Капитан побледнел, торопливо облизнул губы.
— Господа… пощадите. Ну, бес попутал. С кем не бывает? Время-то какое, господа… каждый выживает как может. Вы вот… а я… жил-жил, а потом…
Капитан жалко, икающе плакал, слезы текли по его седой бороде.
— Руки так и чешутся за борт эту мразь выкинуть, — мрачно произнес подъесаул Семенихин.
— Не марайте рук, Макар Севастьянович, — покачал головой Панасюк. – Пусть его в Севастополе судят. Мы ведь придем туда, Владимир Сергеевич? – обернулся он к Федосееву.
— Теперь уже точно, — кивнул тот и погладил отполированную рукоять штурвала. – И приятно же править судном, господа, доложу я вам… даже такой калошей, как эта. Эх, давненько я не брал в руки шашек… А нашему спасителю, капитану Панасюку, предлагаю устроить небольшую овацию. Если бы не он, стоять бы над сейчас под красными пулеметами где-нибудь у подножья Гигантской лестницы.
— Капитану Панасюку – троекратное ура! – скомандовал штабс-капитан Олехнович.
— Ура! Ура! Ура-а-а-а!!! – дружно грянули офицеры и солдаты.

…На верхней площадке Гигантской лестницы, рядом с памятником дюку Ришелье, смотрела на предрассветное летнее море молодая изможденная женщина с маленьким ребенком на руках. Ее внимание привлек небольшой пароход под русским флагом, который направлялся в порт. Затем до берега донеслись два сильно приглушенных расстоянием револьверных выстрела, и судно резко изменило курс, начало удаляться от берега. Вслед ему вышла моторная лодка, но скоро отстала и вернулась назад…

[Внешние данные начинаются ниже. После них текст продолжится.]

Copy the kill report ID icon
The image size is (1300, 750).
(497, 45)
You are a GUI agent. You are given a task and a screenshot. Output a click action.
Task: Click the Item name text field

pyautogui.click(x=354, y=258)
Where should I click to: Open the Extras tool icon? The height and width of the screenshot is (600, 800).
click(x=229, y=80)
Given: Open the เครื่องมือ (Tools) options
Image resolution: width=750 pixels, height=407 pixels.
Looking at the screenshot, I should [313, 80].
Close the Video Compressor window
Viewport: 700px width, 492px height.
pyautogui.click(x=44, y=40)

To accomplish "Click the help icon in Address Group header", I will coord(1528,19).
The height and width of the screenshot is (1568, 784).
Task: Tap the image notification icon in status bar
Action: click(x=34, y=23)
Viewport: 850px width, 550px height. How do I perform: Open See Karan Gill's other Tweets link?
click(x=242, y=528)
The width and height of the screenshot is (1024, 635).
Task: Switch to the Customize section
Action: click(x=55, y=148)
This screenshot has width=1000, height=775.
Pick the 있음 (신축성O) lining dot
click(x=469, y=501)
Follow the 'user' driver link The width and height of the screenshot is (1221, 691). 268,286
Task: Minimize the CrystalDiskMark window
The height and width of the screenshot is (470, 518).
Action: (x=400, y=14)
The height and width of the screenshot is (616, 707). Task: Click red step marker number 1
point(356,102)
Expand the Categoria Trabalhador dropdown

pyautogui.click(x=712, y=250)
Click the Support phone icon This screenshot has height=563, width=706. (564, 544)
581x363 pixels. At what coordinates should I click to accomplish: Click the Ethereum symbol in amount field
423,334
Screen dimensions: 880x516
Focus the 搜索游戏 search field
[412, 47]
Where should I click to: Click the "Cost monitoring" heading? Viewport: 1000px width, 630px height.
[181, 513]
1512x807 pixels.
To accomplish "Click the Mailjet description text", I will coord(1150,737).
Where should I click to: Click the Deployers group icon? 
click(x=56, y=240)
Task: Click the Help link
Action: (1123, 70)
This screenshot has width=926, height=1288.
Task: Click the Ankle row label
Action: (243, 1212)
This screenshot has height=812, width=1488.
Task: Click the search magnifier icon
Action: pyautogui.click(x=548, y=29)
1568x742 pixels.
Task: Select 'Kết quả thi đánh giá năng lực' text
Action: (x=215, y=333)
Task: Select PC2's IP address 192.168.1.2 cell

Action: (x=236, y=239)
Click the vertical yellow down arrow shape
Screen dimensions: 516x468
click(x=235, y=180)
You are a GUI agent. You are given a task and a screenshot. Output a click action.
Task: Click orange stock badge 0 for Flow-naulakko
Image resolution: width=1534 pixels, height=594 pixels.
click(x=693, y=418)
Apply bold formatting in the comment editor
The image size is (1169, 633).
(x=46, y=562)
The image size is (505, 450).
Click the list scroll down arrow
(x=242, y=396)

Вся эта странная, полубредовая картинка, словно бывшая продолжением сна, чем-то притянула к себе Анну Панасюк. Она смотрела на одинокий пароход словно завороженная.
— Эй, гражданка! – грубо окликнули ее.
Анна вздрогнула, обернулась. Перед ней стояли двое парней лет по шестнадцати в серых шинелях, с винтовками на ремнях и нарукавными повязками «О.Г.М.» — Одесская городская милиция.
— Ты чего тут?
— Ничего. Просто на порт смотрю.
Милицейские нахмурились.
— Нечего тут… Иди давай, откуда пришла.
Спорить Анна не стала. Взяла поудобнее спящего Павлушку, подхватила свободной рукой узел, который удалось спасти тогда, в плавнях, и двинулась дальше по бульвару. Хозяйка, у которой ей посчастливилось снять угол, только что заявилась домой пьяная вдрызг и выставила ее с ребенком и вещами на улицу. И куда ей теперь идти, Анна не знала.